Отправив повеселевших аборигенов восвояси, Андрей спустился из номера вниз, где у самых дверей его поджидал фырчащий бензиновым двигателем джип с сидевшей за рулём Асей и блаженно улыбавшимся отцом Фёдором, развалившимся на заднем сидении в обнимку с неизменным бутылём…

Андрей замерзал. Пурга разыгралась такая, что не было видно собственной руки. Колючий снег облепил лицо и попадал в рот, нос и уши. Мороз сковал кисти рук так, что он их почти не чувствовал. Ноги под тонкими джинсами тоже были как две деревяшки, а летняя рубашка от холода встала колом. Парень и шёл-то теперь, как на автопилоте, благо местность была ровная, без пней и колдобин. Случись ему запнуться и упасть, он бы наверняка уже не встал. И в то время, когда сил не осталось вовсе, на пределе видимости Андрей узрел маленький тусклый огонёк, разгоравшийся всё сильнее с каждым его шагом. Собрав всю волю в кулак, Титов машинально передвигал ногами, затем всё-таки запнулся и упал. Темнота…

— Ну и повезло же тебе паря, что я до ветру вышел, — услышал Андрей чей-то старческий голос и с трудом приоткрыл глаза.
Оказалось, что он лежит на застеленном хлипким матрасом топчане, накрытый ватным одеялом, в небольшой комнатке. Рядом весело потрескивают в печке дрова, вокруг тепло и уютно. На укрытом синими занавесками окне сидит крупный, чёрный котяра, а за круглым столом около начищенного до блеска пузатого самовара сидит и прихлёбывает из блюдца чай колоритный дед. Косая сажень в плечах, белая окладистая борода. Умные, смотрящие насквозь глаза и не по-стариковски сильные, гладкие руки. Одет сей муж был во вполне обычную, тёплую сатиновую рубаху, старые армейские галифе и новенькие, подшитые валенки.
— Совсем немного ты до моей избёнки не дошёл, так что тащить недалече было. Ты как себя чуешь-то?

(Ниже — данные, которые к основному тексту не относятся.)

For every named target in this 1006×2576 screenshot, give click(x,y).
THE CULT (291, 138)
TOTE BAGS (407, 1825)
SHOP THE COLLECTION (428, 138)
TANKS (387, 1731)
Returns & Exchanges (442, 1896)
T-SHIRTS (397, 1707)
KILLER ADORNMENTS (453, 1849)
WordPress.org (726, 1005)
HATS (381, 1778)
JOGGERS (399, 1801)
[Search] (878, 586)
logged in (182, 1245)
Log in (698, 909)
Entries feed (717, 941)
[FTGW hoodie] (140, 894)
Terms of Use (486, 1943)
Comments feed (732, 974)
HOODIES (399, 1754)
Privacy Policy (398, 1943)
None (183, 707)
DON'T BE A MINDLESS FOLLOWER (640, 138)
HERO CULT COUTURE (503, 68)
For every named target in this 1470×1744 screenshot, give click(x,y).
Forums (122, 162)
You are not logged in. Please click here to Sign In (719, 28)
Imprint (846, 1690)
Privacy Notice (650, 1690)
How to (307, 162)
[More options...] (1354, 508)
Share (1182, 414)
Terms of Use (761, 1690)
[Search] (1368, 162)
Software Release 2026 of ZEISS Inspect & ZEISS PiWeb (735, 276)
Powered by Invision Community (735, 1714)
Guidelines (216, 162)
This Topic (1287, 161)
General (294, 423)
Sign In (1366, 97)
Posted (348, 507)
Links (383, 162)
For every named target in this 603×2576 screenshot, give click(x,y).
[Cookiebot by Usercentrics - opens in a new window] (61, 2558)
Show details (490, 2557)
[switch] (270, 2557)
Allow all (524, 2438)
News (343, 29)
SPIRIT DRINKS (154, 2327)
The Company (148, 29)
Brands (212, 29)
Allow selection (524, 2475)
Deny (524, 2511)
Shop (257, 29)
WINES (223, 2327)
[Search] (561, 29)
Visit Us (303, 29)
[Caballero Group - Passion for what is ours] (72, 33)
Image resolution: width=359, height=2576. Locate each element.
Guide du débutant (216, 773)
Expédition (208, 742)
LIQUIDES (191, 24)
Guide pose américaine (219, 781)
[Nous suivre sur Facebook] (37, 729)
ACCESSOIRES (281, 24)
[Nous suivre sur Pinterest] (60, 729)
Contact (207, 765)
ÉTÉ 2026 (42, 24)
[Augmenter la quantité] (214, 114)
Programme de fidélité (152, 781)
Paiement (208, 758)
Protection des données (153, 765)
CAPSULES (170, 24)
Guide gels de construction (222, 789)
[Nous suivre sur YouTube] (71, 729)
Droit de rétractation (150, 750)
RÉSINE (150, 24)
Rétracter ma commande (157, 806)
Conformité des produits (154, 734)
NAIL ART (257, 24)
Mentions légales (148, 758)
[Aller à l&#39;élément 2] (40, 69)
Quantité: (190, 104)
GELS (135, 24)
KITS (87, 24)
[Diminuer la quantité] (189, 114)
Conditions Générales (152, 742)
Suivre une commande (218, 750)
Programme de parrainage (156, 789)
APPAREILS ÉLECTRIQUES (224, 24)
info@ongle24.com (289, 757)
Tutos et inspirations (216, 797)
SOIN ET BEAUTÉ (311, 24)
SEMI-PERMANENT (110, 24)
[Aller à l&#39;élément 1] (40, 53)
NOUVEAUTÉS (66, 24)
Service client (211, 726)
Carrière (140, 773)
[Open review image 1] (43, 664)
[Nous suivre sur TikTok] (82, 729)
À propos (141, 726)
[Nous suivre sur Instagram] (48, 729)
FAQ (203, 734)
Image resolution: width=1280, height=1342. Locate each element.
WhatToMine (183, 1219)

Может, болит что-нибудь?
— Что это за место? — вместо ответа приподнялся на локте Титов, — и как я сюда попал?
— Это перекрёсток миров, — спокойно ответил мужчина, — а попал ты сюда при помощи амулета, что у тебя на шее висит. Место тут пустынное, да мне не привыкать. К тому же отсюда в любую вселенную попасть можно ежели скучно станет. Не скрою, без меня тут тоже не обошлось, да ты не переживай. Тут время по другому бежит и друзья твои даже не заметят, что тебя нет. Тут сутки пройдут, там мгновение.
— Спасибо вам, дедушка, что не бросили, — сел на топчане Андрей, — я всё же нелёгкий.
— Как же можно живого человека на холоде лютом помирать оставить, — рассердился дед, — я, прости Господи, раб Божий, а не зверь какой. Да и силушкой меня Господь не обидел, так что не волнуйся, сынок, а лучше иди-ка сюда. И, дождавшись, когда парень переберётся к столу и усядется на табурет, с видом заправского фокусника вытащил из-под столешницы натуральную, антикварную четверть с какой-то мутноватой жидкостью внутри и пару гранёных стаканов.
— Никакой чай тебе сейчас не поможет, а вот моя самогоночка, она в самый раз, — весело набулькал полный стакан дед, а второй наполовину. Затем протянул полный Андрею и, когда тот его взял, чокнулся с ним и громко сказал, перекрестившись на стоявшую на божничке закопчёную икону:
— Господи. Прими за лекарство.
Самогонка была ядрёная и от выпитой лошадиной дозы у Титова выступили слёзы, а не перестававший улыбаться старичок подсунул парню солёный огурец и, дождавшись, пока тот закусит, налил ещё.
— Между первой и второй — промежуток небольшой, — опрокинул в себя полстакана дедок и, убедившись, что Андрей прикончит своё, сказал:
— Сколько лет живу, а не перестаю жизни удивляться.
— По виду не такой вы и старый, — сказал повеселевший от алкоголя парень, у которого после самогона приятная истома разлилась по телу, а в руках и ногах появилась былая лёгкость и сила.
— До ста лет я ещё считал, а потом и со счёта сбился, — махнул рукой хозяин и налил горячего чаю в две пузатые чашки.
— Вот скажи ты мне как на духу. Хочешь ли ты домой вернуться? К своей работе в охране, к девкам, к телевизору да машинам.
— Это что, шутка? — улыбнулся Андрей, отхлебнув чая.
— Разве я похож на шутника? — со строгим, серьёзным лицом сказал Старик и щелкнул пальцами…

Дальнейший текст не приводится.